Goal of the exercise:
Reproduce verbatim the rows from the line containing "Viewport: 1813px width, 829px" through the end of the rows, including both of those lines.
# # #
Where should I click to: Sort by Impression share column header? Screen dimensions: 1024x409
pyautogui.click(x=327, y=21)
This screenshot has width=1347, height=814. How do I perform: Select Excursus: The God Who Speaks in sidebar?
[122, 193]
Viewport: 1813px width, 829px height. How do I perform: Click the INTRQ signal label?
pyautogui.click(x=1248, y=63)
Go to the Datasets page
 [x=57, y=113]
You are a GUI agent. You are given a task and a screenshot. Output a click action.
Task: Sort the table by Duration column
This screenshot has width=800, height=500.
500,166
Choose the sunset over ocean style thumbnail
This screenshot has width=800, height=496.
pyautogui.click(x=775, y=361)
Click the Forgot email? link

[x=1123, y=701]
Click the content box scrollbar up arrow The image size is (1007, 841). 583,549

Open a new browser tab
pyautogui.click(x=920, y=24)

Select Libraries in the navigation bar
# # #
Exercise result:
Viewport: 1813px width, 829px height. How do I perform: Click the INTRQ signal label?
pyautogui.click(x=1248, y=63)
Go to the Datasets page
 [x=57, y=113]
You are a GUI agent. You are given a task and a screenshot. Output a click action.
Task: Sort the table by Duration column
This screenshot has width=800, height=500.
500,166
Choose the sunset over ocean style thumbnail
This screenshot has width=800, height=496.
pyautogui.click(x=775, y=361)
Click the Forgot email? link

[x=1123, y=701]
Click the content box scrollbar up arrow The image size is (1007, 841). 583,549

Open a new browser tab
pyautogui.click(x=920, y=24)

Select Libraries in the navigation bar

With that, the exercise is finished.